Спала я на диване в гостиной — в спальню не пошла, осталась там, где просидела весь день — на то, что там был видик, телевизор, кассеты, мне было уже наплевать. То, что произошло, перекрыло все прежние впечатления. Бог с ними, с этими кассетами, я про них и не вспомнила. Выпила весь коньяк, который был в доме, из разных бутылок, выкурила сигарету из пачки, которую держали для гостей, даже радио включила, где кто-то кому-то рассказывал про тонкости семейных отношений — и выключила.

Проснулась рано — и поняла, что меня трясет и что у меня самое настоящее похмелье. Это было хорошо — когда не знаешь, что Делать со своим телом, ни о чем больше думать не можешь. Меня мутило, я несколько раз, шатаясь, прошла из комнаты в кухню, кухни в комнату, поставила чайник, налила себе чаю, немедленно вытошнила его и пошла набирать ванну.

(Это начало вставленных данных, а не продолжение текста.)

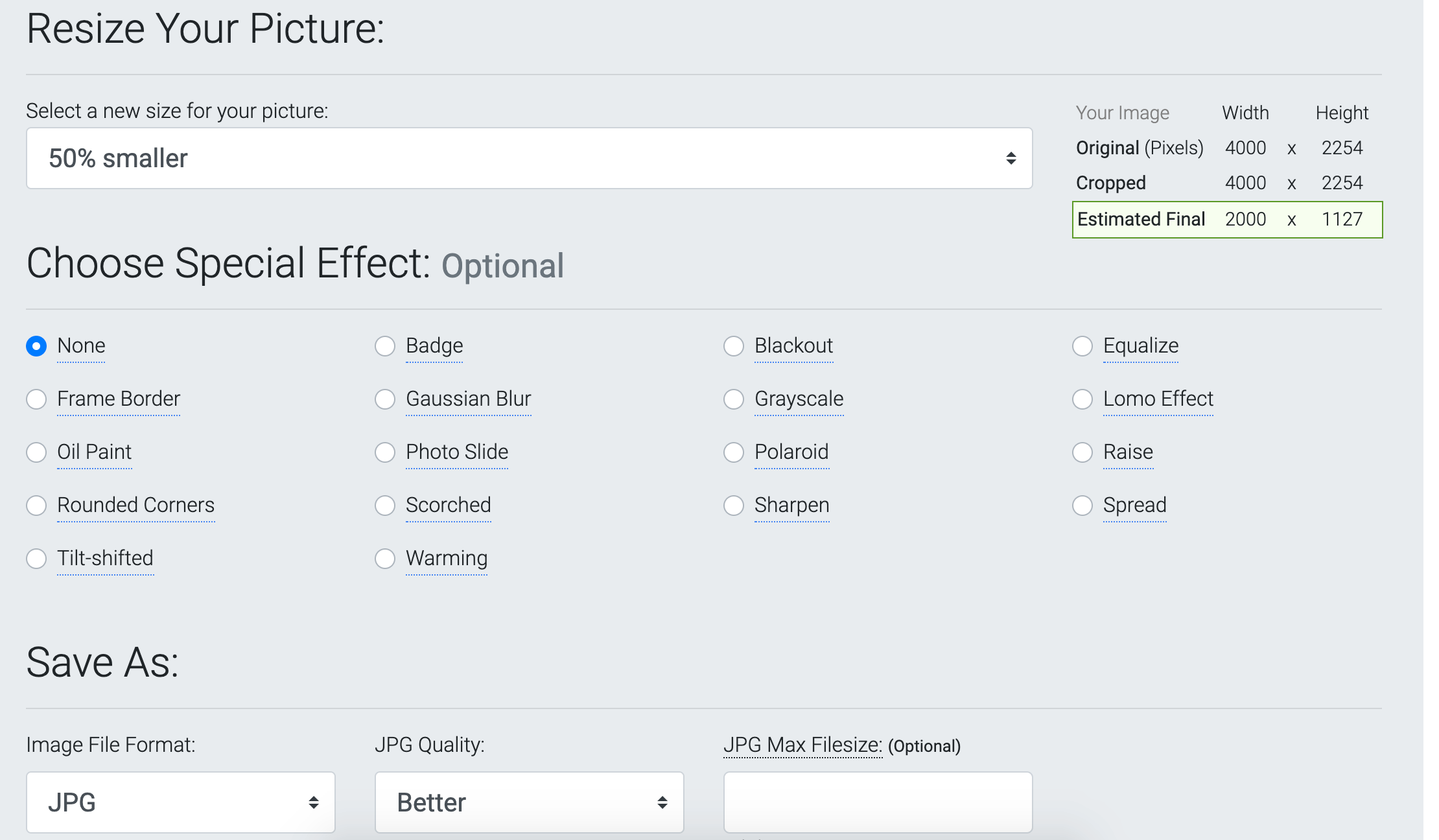Select the Scorched effect
1439x840 pixels.
pos(385,506)

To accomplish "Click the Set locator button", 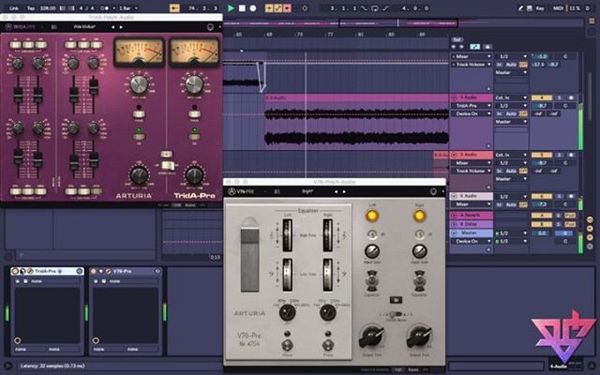I will [457, 39].
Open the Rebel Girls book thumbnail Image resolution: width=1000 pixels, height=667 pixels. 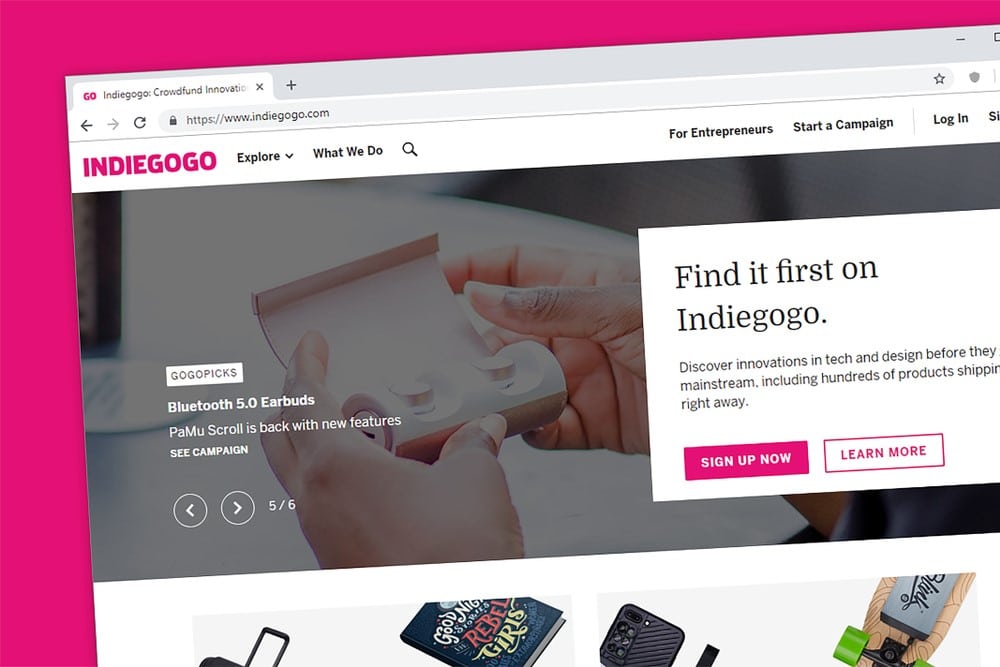coord(483,631)
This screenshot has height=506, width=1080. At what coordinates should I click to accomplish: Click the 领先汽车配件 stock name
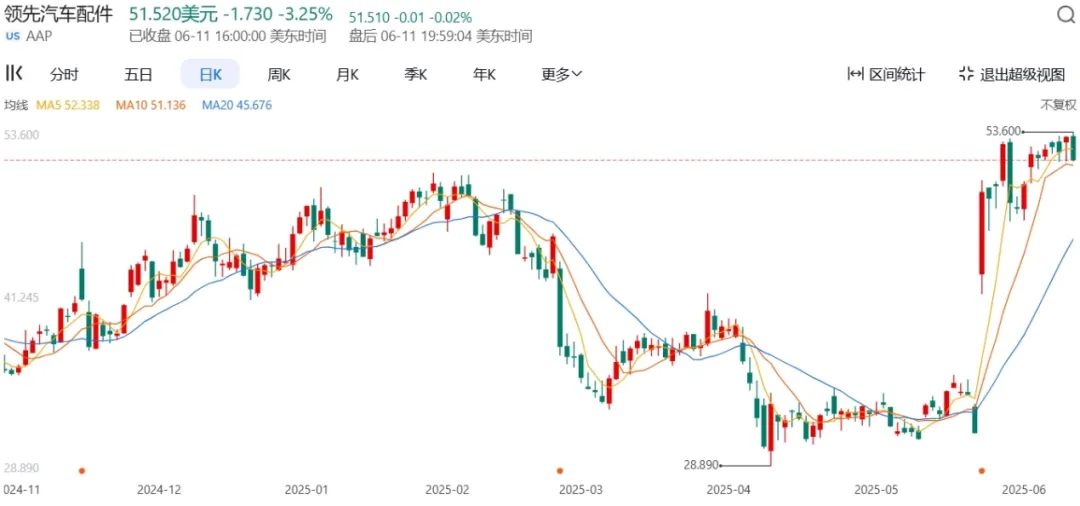click(x=59, y=15)
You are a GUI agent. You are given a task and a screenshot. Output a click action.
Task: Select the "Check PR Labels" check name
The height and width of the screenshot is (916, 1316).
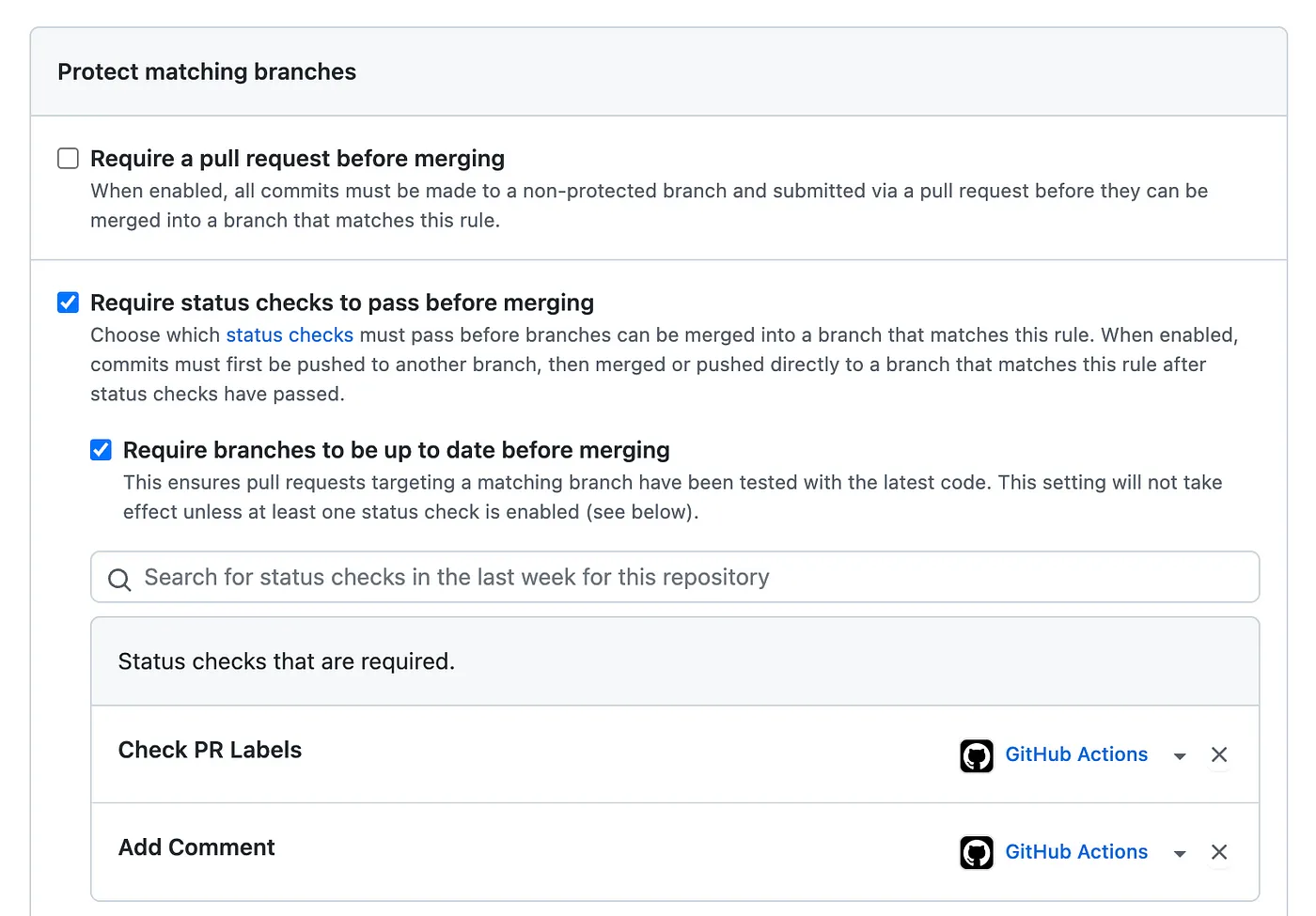pos(210,750)
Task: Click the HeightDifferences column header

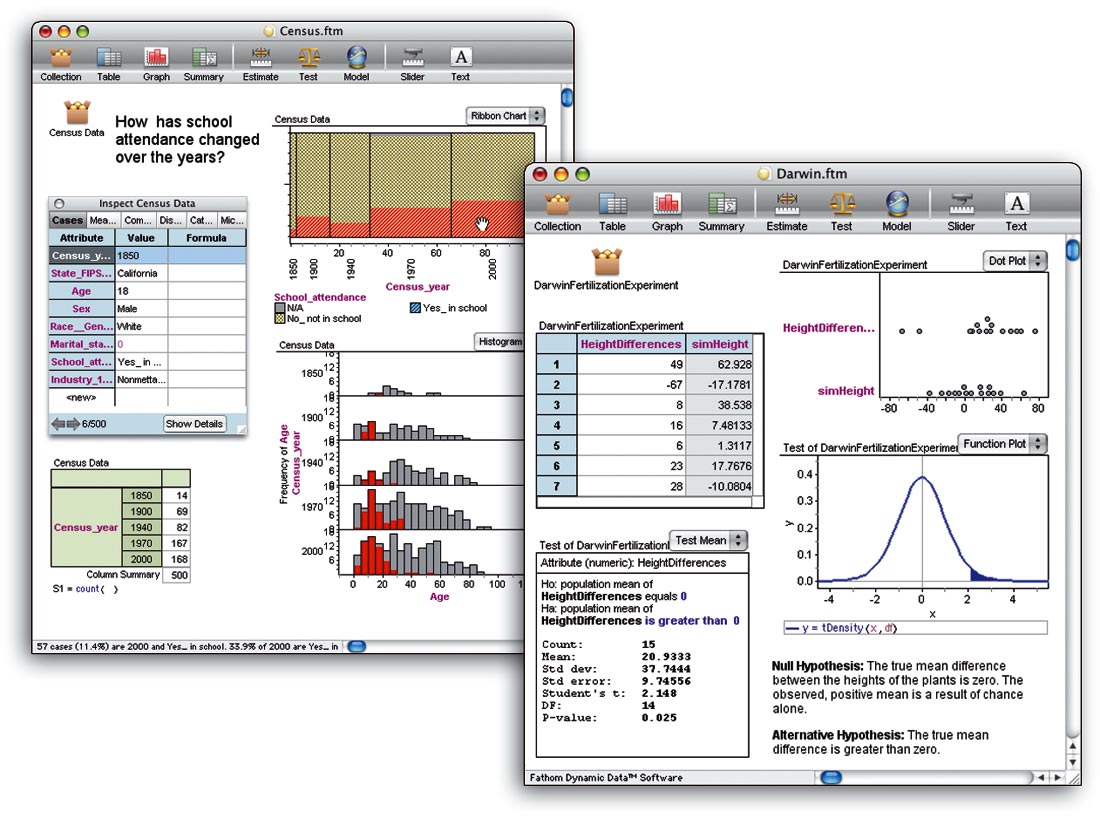Action: click(632, 343)
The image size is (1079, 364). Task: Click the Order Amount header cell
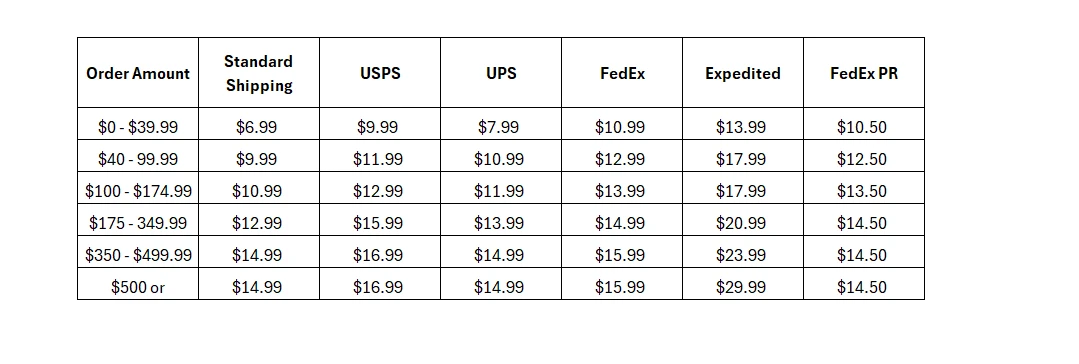tap(138, 73)
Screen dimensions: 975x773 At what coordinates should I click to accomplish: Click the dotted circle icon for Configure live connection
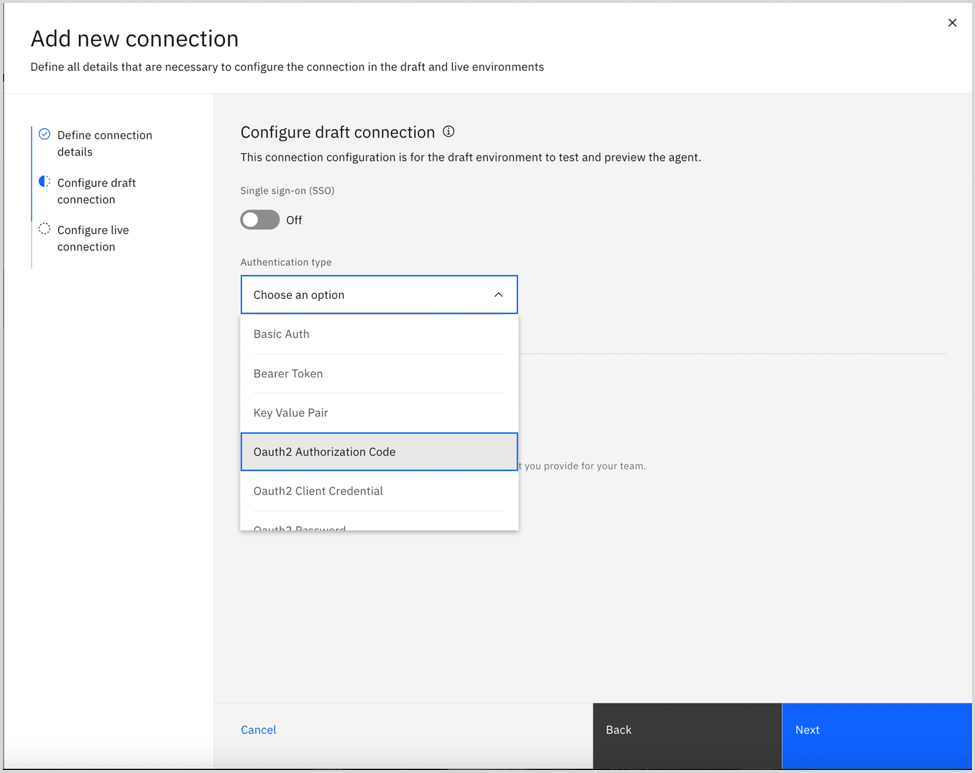coord(44,227)
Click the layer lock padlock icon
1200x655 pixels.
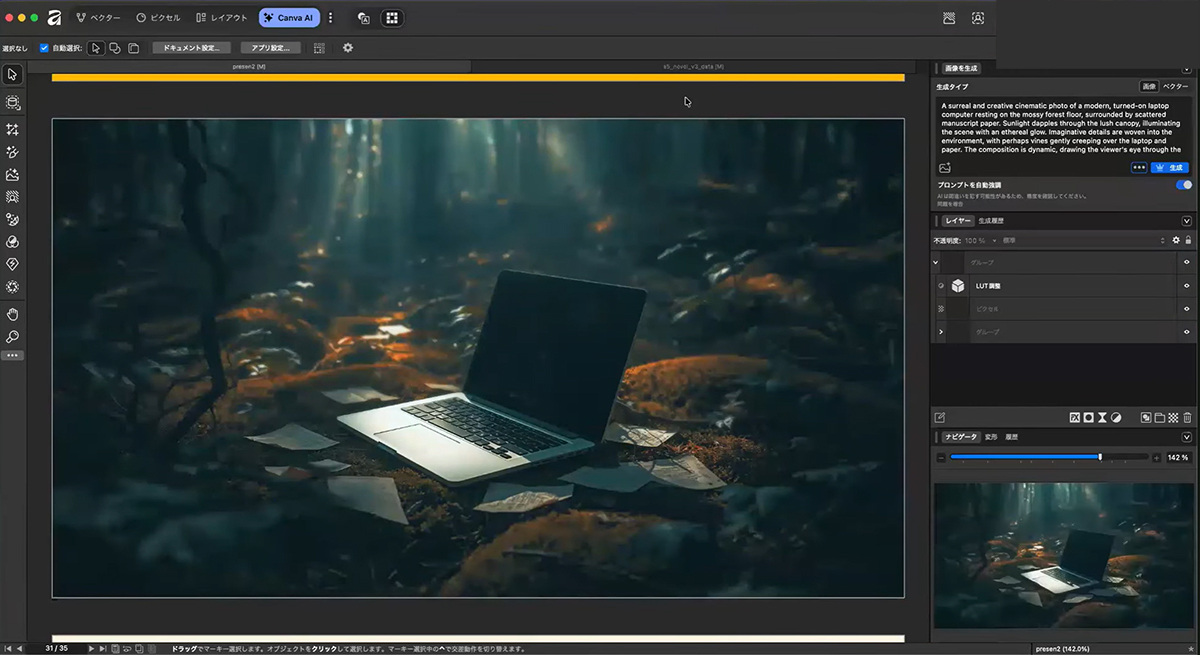(x=1188, y=240)

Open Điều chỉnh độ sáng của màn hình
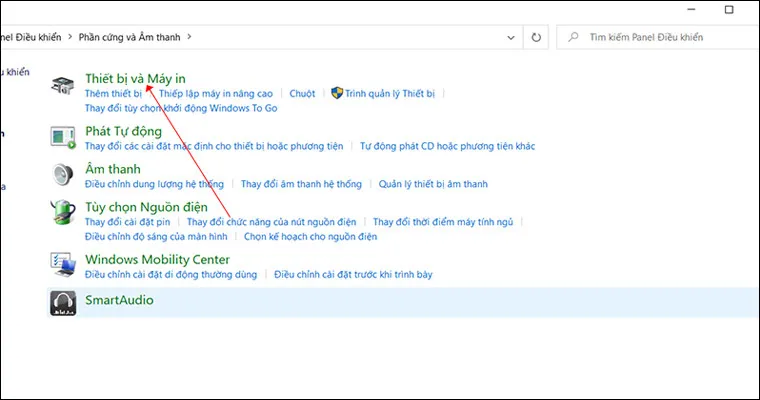coord(156,237)
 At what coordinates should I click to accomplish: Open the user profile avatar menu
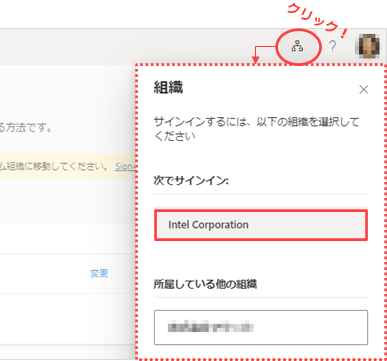[367, 46]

Как хорошо, что у нас есть ванна. Как могут люди жить только с душем. Легла на дно, поджала ноги, стала ждать, когда вода доберется до лица, дождалась, дернулась, передвинулась выше, потом набрала воздуху и сползла вниз — пять, десять, пятнадцать — на восемнадцати не выдержала, выскочила. Все повторить. Продержалась до двадцати пяти. Еще раз. Нет, еще раз, кажется, не надо, хватит — больше я не могу. К этому я пока еще не готова.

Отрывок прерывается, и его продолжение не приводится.